XRechnung-Pflicht 2025: Was Freiberufler jetzt wissen müssen
Seit dem 1. Januar 2025 müssen alle Unternehmen in Deutschland — auch Freiberufler — elektronische Rechnungen im strukturierten Format empfangen können. Der Versand wird schrittweise bis 2028 verpflichtend.
Klingt kompliziert? Ist es nicht. Hier ist alles, was du wissen musst.
Was ist eine E-Rechnung?
Eine E-Rechnung ist nicht einfach ein PDF per E-Mail. Eine E-Rechnung ist ein maschinenlesbares, strukturiertes Datenformat. In Deutschland gibt es zwei anerkannte Formate:
- XRechnung: Reines XML-Format, ohne PDF. Wird vor allem von öffentlichen Auftraggebern und Großunternehmen verlangt.
- ZUGFeRD 2.x: Hybridformat — ein normales PDF mit eingebetteter XML-Datei. Für Menschen lesbar, für Maschinen verarbeitbar.
Beide Formate erfüllen den europäischen Standard EN 16931, der in der EU-Richtlinie 2014/55/EU festgelegt ist.
Wer ist betroffen?
Jedes Unternehmen mit B2B-Rechnungen in Deutschland.

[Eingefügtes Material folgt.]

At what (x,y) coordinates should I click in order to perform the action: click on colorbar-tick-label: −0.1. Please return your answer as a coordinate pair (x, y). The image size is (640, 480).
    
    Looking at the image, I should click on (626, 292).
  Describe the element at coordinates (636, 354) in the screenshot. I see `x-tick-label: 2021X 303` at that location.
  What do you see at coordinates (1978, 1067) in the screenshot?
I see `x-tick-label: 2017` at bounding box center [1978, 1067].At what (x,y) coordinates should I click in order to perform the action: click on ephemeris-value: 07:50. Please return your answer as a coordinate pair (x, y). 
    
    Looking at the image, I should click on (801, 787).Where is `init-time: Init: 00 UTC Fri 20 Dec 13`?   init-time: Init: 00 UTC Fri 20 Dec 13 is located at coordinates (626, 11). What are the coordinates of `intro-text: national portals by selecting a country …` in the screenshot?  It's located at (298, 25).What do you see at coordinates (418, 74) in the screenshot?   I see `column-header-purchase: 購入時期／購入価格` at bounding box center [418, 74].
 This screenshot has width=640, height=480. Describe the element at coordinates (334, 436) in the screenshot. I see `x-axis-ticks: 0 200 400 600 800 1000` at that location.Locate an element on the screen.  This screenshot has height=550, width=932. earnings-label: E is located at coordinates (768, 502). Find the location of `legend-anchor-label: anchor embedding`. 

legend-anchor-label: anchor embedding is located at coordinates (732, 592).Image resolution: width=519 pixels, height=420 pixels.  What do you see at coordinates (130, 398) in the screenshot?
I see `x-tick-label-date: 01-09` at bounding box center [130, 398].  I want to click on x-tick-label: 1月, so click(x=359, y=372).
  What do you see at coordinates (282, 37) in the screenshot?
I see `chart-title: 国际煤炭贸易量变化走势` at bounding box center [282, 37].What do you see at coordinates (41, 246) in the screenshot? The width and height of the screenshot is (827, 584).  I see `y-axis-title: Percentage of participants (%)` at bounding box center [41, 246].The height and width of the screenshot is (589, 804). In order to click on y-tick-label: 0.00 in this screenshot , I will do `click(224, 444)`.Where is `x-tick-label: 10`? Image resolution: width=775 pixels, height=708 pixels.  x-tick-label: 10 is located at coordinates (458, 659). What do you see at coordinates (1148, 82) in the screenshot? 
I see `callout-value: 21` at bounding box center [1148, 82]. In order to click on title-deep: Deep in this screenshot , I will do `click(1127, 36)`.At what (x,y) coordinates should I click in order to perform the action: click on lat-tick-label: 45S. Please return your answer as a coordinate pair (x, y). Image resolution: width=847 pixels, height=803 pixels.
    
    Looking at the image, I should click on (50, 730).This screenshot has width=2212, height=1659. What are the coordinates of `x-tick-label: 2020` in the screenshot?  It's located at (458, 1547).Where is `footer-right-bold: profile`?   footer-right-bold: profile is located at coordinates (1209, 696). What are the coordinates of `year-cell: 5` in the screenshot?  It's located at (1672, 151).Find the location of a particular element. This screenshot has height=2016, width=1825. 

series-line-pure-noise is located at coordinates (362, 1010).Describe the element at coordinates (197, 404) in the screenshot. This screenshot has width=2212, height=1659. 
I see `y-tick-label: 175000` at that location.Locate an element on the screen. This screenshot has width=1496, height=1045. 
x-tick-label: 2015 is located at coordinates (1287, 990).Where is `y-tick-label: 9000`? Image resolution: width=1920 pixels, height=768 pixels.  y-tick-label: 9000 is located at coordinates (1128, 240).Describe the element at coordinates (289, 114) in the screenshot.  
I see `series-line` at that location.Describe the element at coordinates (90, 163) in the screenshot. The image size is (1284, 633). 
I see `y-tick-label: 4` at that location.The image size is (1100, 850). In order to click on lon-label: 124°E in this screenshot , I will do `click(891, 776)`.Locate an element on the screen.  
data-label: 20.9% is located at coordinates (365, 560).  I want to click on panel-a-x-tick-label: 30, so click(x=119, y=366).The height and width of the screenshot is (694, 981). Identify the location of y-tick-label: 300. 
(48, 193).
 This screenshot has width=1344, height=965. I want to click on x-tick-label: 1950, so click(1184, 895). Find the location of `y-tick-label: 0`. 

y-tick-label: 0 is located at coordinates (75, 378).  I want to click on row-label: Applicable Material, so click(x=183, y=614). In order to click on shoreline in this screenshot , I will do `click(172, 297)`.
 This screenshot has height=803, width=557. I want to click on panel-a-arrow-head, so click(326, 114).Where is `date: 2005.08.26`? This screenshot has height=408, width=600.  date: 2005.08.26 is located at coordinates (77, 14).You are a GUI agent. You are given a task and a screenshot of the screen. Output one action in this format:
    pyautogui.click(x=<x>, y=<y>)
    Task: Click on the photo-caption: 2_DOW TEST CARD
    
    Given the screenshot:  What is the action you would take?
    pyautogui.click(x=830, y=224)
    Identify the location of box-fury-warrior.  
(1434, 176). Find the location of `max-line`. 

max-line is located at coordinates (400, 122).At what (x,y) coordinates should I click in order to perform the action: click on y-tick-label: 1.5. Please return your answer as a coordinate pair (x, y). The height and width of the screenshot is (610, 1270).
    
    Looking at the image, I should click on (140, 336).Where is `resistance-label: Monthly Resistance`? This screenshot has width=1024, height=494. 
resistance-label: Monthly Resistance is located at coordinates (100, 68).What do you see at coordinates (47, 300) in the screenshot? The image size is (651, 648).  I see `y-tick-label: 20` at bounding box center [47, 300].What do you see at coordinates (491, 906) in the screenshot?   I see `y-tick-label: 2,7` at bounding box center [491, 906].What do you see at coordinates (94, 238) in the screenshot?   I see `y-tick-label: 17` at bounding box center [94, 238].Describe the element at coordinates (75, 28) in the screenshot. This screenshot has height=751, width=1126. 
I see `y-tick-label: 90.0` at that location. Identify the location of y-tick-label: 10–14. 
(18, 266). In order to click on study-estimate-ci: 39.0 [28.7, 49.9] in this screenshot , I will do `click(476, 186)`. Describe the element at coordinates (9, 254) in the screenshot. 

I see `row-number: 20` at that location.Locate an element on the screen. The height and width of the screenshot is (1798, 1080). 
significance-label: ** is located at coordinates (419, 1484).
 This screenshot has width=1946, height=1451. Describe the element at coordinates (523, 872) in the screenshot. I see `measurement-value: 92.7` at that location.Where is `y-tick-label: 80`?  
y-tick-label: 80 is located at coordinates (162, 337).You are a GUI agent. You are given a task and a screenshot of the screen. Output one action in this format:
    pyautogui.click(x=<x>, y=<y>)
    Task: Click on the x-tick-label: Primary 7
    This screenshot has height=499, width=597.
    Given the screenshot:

Das schließt ein:
- Freiberufler und Selbstständige
- GmbHs, UGs und andere Kapitalgesellschaften
- Einzelunternehmer mit Gewerbeschein
Zeitplan der Pflicht
| Ab wann | Was gilt |
|---|---|
| 01.01.2025 | Empfangspflicht: Jedes Unternehmen muss E-Rechnungen empfangen und verarbeiten können |
| 01.01.2027 | Versandpflicht für Unternehmen mit > 800.000 € Jahresumsatz |
| 01.01.2028 | Versandpflicht für alle Unternehmen |
Ausnahmen
- Rechnungen an Privatpersonen (B2C) sind nicht betroffen
- Kleinbetragsrechnungen unter 250 € (brutto) sind ausgenommen
- Steuerfreie Leistungen nach § 4 Nr. 8–29 UStG sind ausgenommen
Was musst du als Freelancer jetzt tun?
1. E-Rechnungen empfangen können
Seit 2025 musst du in der Lage sein, E-Rechnungen von deinen Lieferanten zu empfangen. Das heißt: Du brauchst eine Software, die XRechnung- oder ZUGFeRD-Dateien öffnen und verarbeiten kann.
2. Dich auf die Versandpflicht vorbereiten
Ab 2027 bzw. 2028 musst du auch selbst E-Rechnungen versenden. Je früher du umstellst, desto weniger Stress.
3. Software einrichten
Mit fin3000 erstellst du XRechnungen und ZUGFeRD-Rechnungen automatisch. Format pro Kunde konfigurierbar — oder fin3000 wählt automatisch das richtige Format.
XRechnung erstellen: So geht's mit fin3000
- Registrieren — Kostenlos, ohne Kreditkarte
- Firmendaten eingeben — Name, Adresse, Steuernummer, USt-IdNr.
- Kunde anlegen — fin3000 speichert das bevorzugte Rechnungsformat pro Kunde
- Rechnung erstellen — Positionen eingeben, fin3000 kümmert sich um den Rest
- Absenden — Per E-Mail oder als Download. XRechnung, ZUGFeRD oder PDF.
Häufige Fragen
Muss ich als Kleinunternehmer (§ 19 UStG) E-Rechnungen erstellen?
Nein. Seit dem Jahressteuergesetz 2024 sind Kleinunternehmer vom Ausstellen einer E-Rechnung ausgenommen (§ 34a UStDV) — dauerhaft, nicht nur übergangsweise. Papier- und PDF-Rechnungen bleiben zulässig; für PDF ist die Zustimmung des Empfängers nötig. Empfangen musst du E-Rechnungen aber auch als Kleinunternehmer: Diese Pflicht gilt seit dem 1.1.2025 ohne Ausnahme.
Was passiert, wenn ich keine E-Rechnung ausstellen kann?
Ab der Versandpflicht drohen steuerliche Nachteile: Der Rechnungsempfänger könnte den Vorsteuerabzug verlieren, wenn die Rechnung nicht dem geforderten Format entspricht.
Reicht ein PDF per E-Mail als E-Rechnung?
Nein. Ein einfaches PDF ist keine E-Rechnung im Sinne des Gesetzes. Es muss ein strukturiertes Format sein (XRechnung oder ZUGFeRD).
Hinweis: Dieser Beitrag dient der allgemeinen Information und stellt keine steuerliche Beratung im Sinne des § 2 StBerG dar. Für individuelle steuerliche Fragen wenden Sie sich bitte an einen zugelassenen Steuerberater.